The bigger truth nobody mentions: the “perfect” sequence matters far less than doing the same routine consistently. A great order you abandon after a week does nothing. That’s why this guide ends where it should — with logging the routine so it actually becomes a habit, not a one-off.
- Apply thinnest to thickest: cleanser → watery serums → creams → SPF.
- Sunscreen is the last morning step; strong actives usually belong at night.
- The order matters less than consistency — track your routine so it sticks.
The simple rule: thinnest to thickest
Every layering chart you’ve ever seen comes down to one idea. Thin, water-based products go on first because they need direct contact with skin to absorb. Richer, oil-based creams go on top because their job is partly to lock in everything underneath. If you put a heavy moisturizer on before a watery serum, the serum struggles to get through.
You don’t need every step below. A complete, effective routine can be just three products. Use this as the order, not a shopping list:
Morning vs night: what changes
The order stays the same; the goal flips. Mornings are about protection — light hydration and, above all, sunscreen. Nights are about repair — this is when most people use their stronger treatments because there’s no sun exposure to worry about and skin recovers while you sleep.
- Morning: cleanser → (optional toner) → antioxidant or hydrating serum → moisturizer → SPF last.
- Night: cleanser (or double cleanse) → treatment or serum (retinoid, exfoliant, etc.) → moisturizer. No SPF.
The best routine isn’t the longest one — it’s the one you can repeat in the same order, every day, without thinking about it.
Where do actives fit?
“Actives” — like retinoids, vitamin C, exfoliating acids, niacinamide — sit at the serum/treatment stage, after cleansing and before moisturizer. Two practical notes that save a lot of irritation: most people keep strong exfoliants and retinoids for night, and they don’t pile every active on at once. If you’re combining several, that’s exactly the kind of thing worth writing down so you can see what your skin did with it.
How to log your routine order in Revealog
This is where a diary turns “I think I do this” into a routine you can actually read. In Revealog you set up your morning and evening steps once, then check them off each day as a Glow Chain. Add the product in each slot, write one line about how your skin felt, and use Ghost Camera so your progress photos stay comparable week to week.

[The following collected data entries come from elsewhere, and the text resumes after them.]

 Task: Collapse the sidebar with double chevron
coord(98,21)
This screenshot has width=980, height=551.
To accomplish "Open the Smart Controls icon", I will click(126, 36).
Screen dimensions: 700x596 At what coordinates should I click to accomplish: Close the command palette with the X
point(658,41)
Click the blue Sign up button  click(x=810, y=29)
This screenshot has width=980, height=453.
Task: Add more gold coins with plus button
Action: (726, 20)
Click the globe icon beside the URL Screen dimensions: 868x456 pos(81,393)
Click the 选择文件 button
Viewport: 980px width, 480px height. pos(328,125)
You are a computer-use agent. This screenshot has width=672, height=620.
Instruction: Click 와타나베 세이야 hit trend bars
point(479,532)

After a couple of weeks you can scroll back and see the order you actually followed, which products were involved, and how your skin responded — instead of guessing every morning whether the serum goes before or after the cream. Consistency becomes visible, and a visible streak is a lot easier to keep.
Non-medical boundary
This is general routine guidance, not medical advice. Revealog helps you document a routine — it doesn’t diagnose skin, prescribe products, or set strengths for you. If you have a skin condition, get persistent irritation, or you’re combining strong actives or prescription products, check the order and frequency with a dermatologist or pharmacist.
Common order mistakes
- Applying a rich moisturizer before a watery serum, so the serum can’t absorb.
- Putting anything on top of sunscreen in the morning and diluting your protection.

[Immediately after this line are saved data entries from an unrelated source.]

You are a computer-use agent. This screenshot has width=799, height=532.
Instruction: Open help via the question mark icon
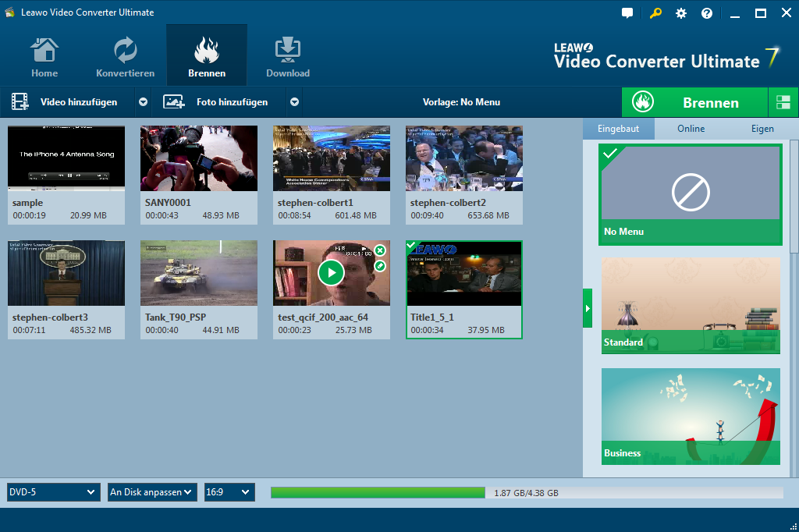tap(707, 13)
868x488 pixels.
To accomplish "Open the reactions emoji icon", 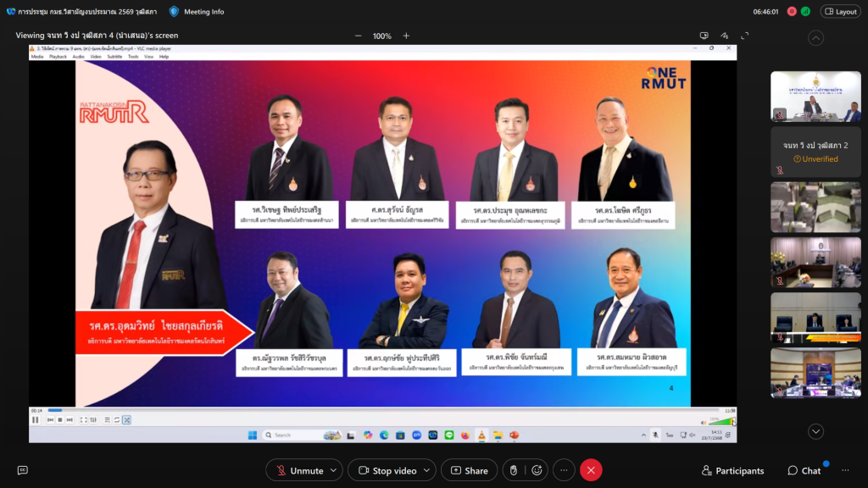I will pos(537,470).
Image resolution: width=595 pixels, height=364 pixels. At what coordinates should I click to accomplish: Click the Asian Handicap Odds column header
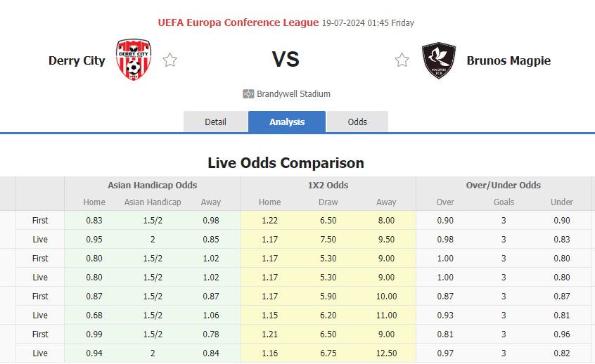point(152,186)
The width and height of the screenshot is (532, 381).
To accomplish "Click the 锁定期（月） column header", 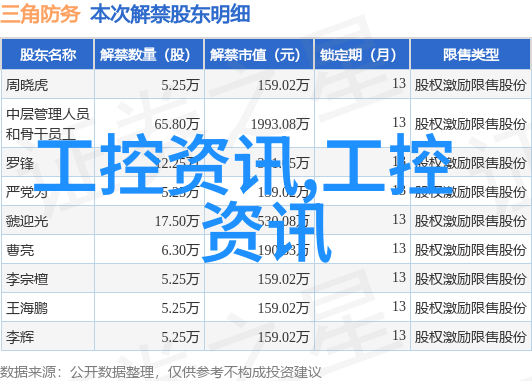I will click(362, 55).
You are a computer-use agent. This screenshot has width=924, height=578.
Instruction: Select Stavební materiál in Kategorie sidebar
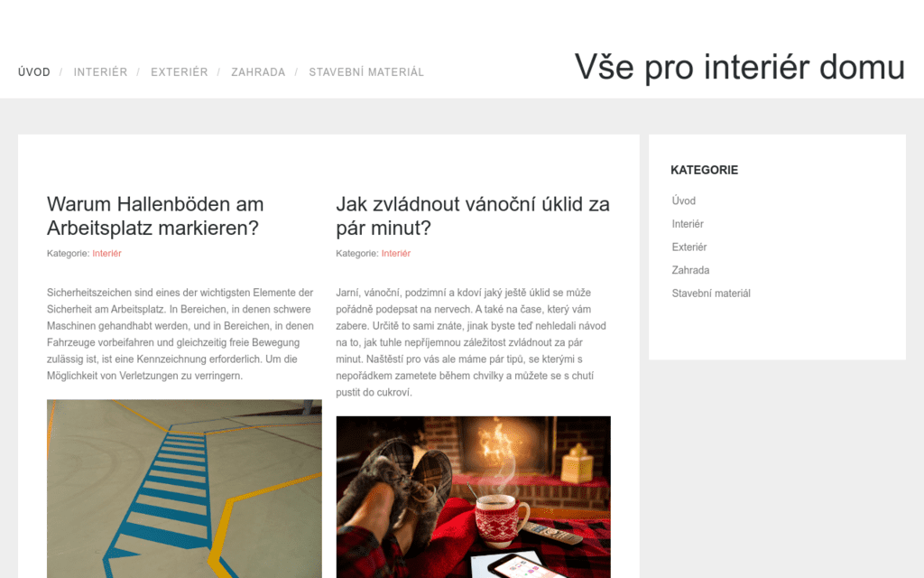(711, 294)
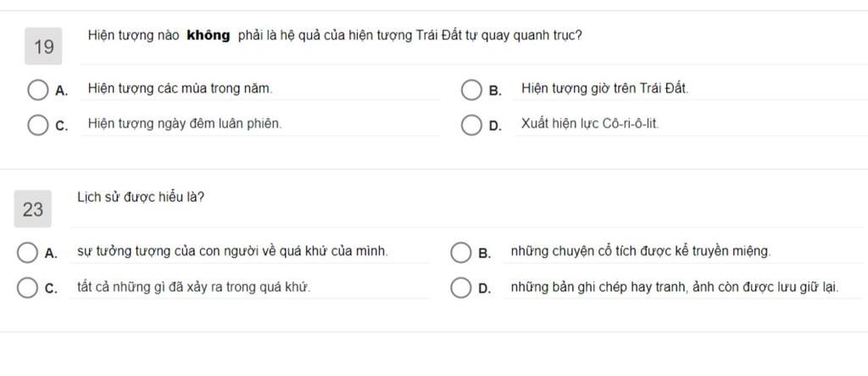
Task: Click answer text "sự tưởng tượng của con người"
Action: tap(232, 251)
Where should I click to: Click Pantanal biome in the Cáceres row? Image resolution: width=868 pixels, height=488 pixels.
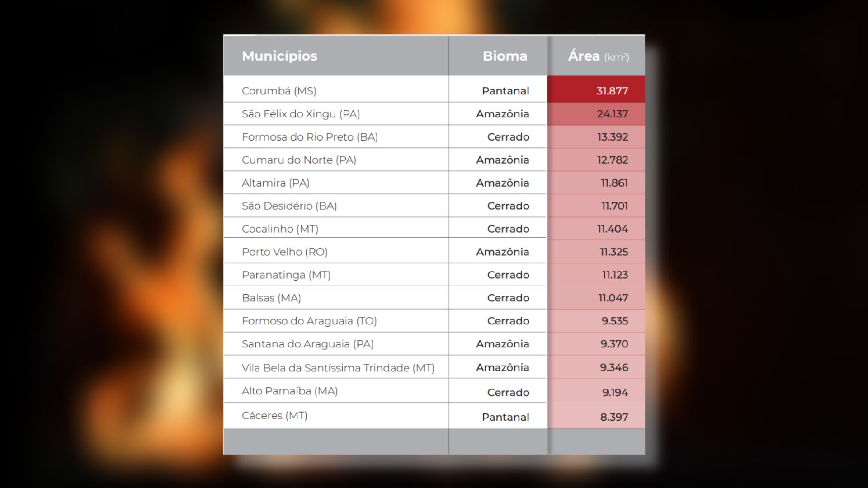tap(505, 417)
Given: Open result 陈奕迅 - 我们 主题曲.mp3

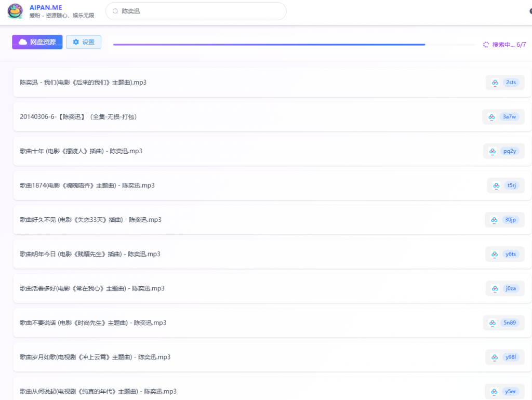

- Stacking several strong actives in one night because there’s no record of what you used yesterday.
- Switching the whole routine every few days, so nothing gets a fair run.

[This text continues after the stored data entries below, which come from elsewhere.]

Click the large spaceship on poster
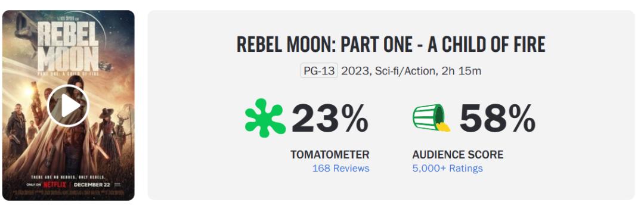(27, 29)
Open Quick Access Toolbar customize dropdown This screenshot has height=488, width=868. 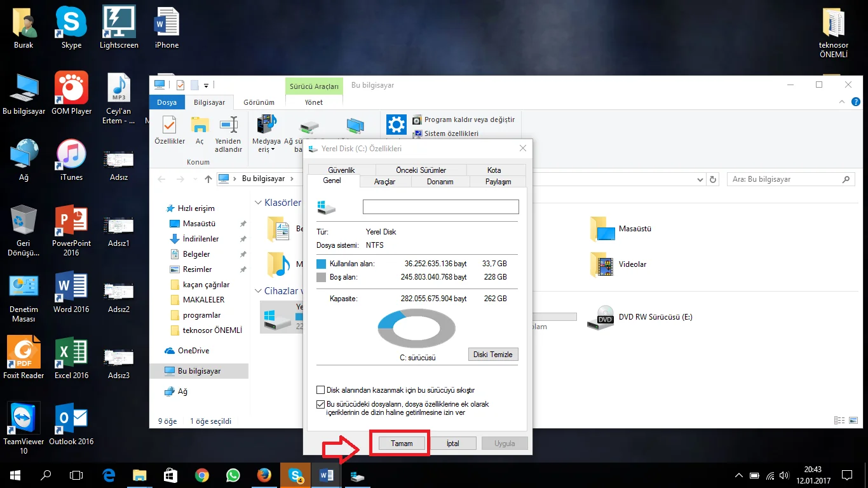pyautogui.click(x=207, y=85)
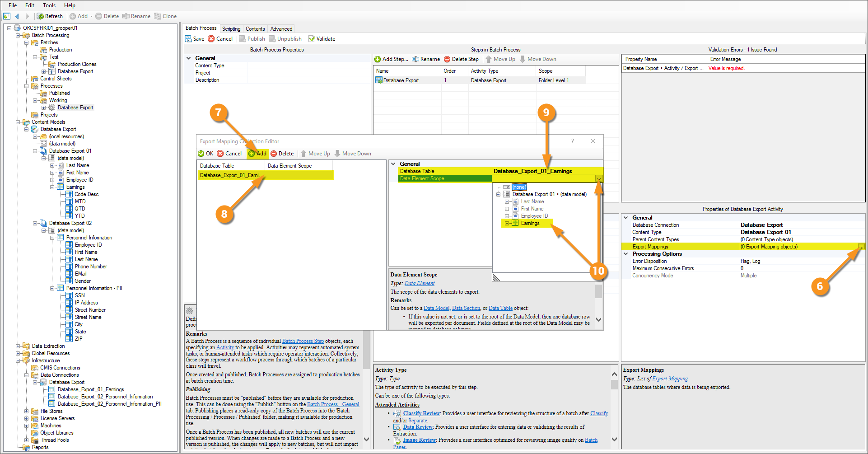This screenshot has width=868, height=454.
Task: Select the Database Export step row
Action: tap(401, 80)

- Taking progress photos in different lighting, which makes any change impossible to read.
FAQ
What order should you apply skincare?
Thinnest to thickest. Morning: cleanser, optional toner or essence, water-based serum, eye cream, moisturizer, then sunscreen last. Night: cleanser (or double cleanse), treatment or serum, moisturizer. Sunscreen is morning only.
Does the order of skincare really matter?
Yes, in two ways: thinner products need to reach skin before heavier creams seal everything in, and sunscreen has to sit on top in the morning to work. Beyond that, consistency matters more than a perfect sequence — which is exactly why tracking helps.
Can Revealog track my routine order?
Yes. You can log your morning and evening steps, the products in each, and how your skin felt, then keep comparable photos over time. Revealog is a non-medical diary; it does not diagnose skin or prescribe products.